### Work order
The result should hold only the lines from the one with "Viewport: 554px width, 420px" through the final line of the data below, transcribed exactly, pictures left out.

### Entries provided

+++

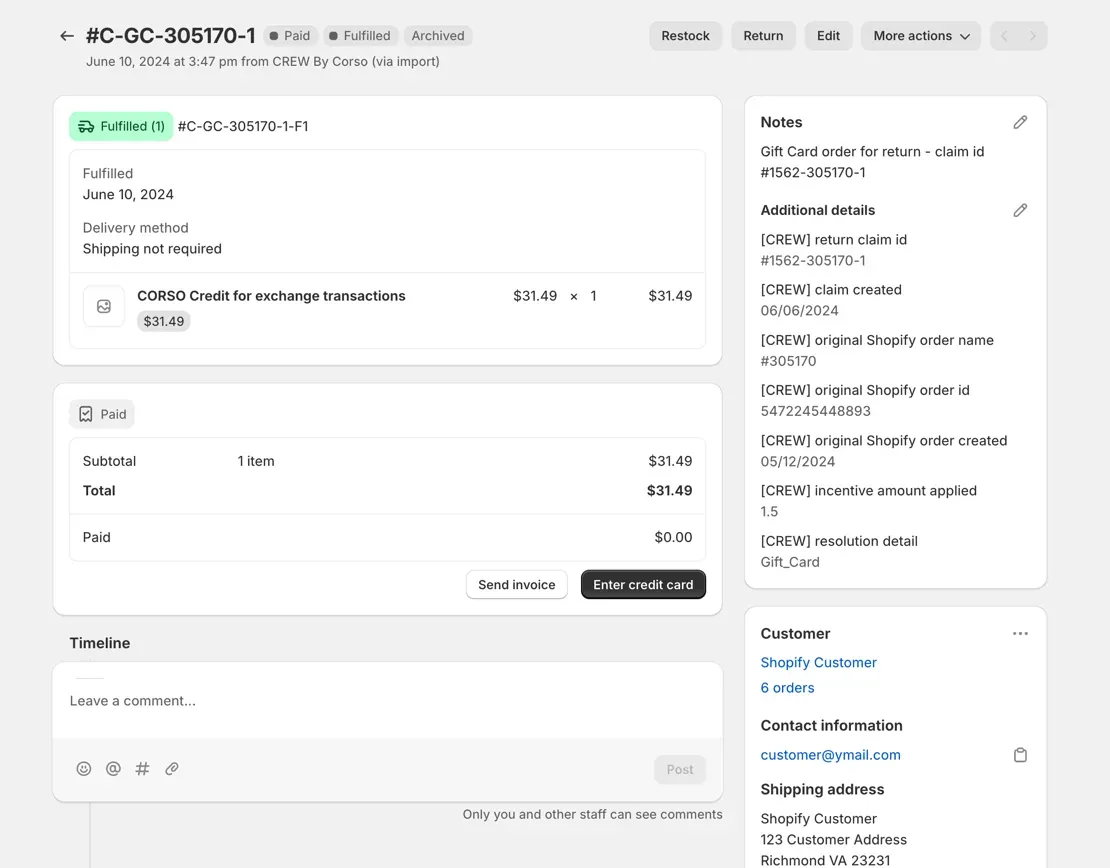This screenshot has height=868, width=1110.
Task: Add a hashtag using the # icon
Action: click(142, 768)
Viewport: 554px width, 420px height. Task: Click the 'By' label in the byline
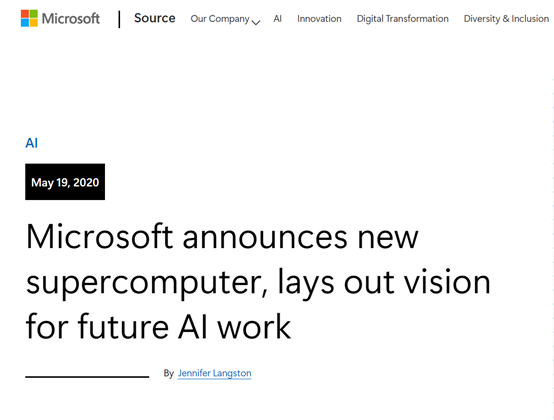coord(169,373)
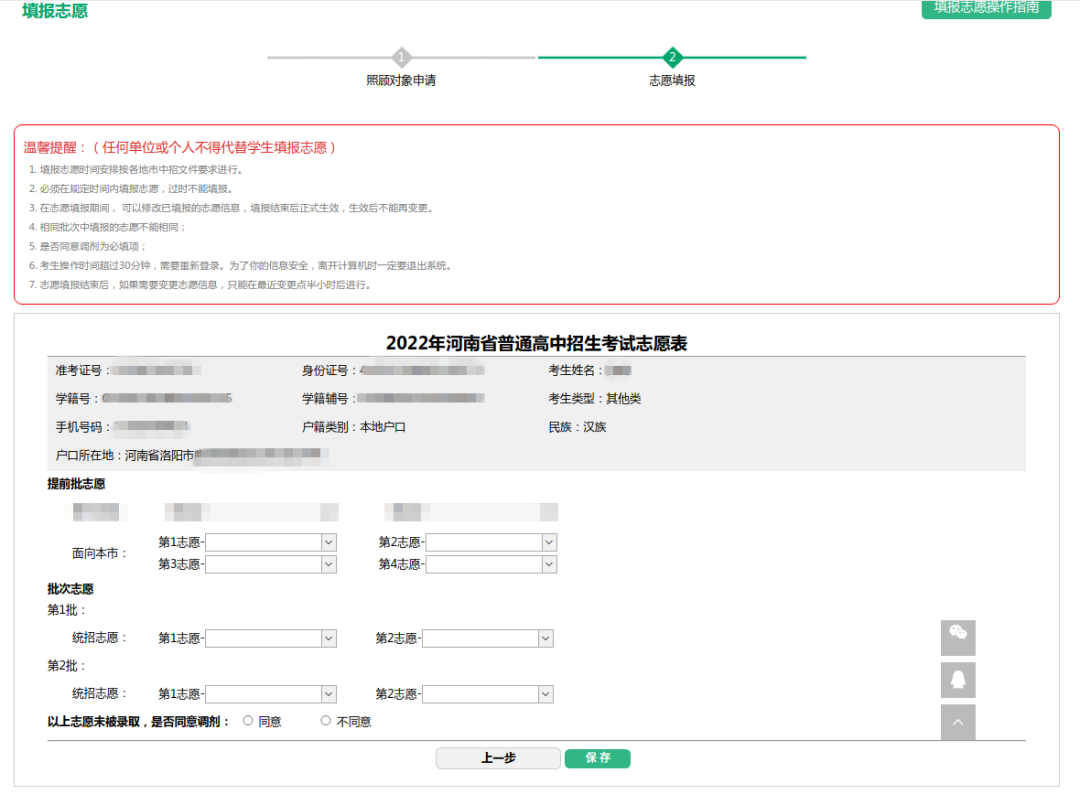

+++

### Solution to the exercise
Viewport: 554px width, 420px height. Task: Click the 'By' label in the byline
coord(169,373)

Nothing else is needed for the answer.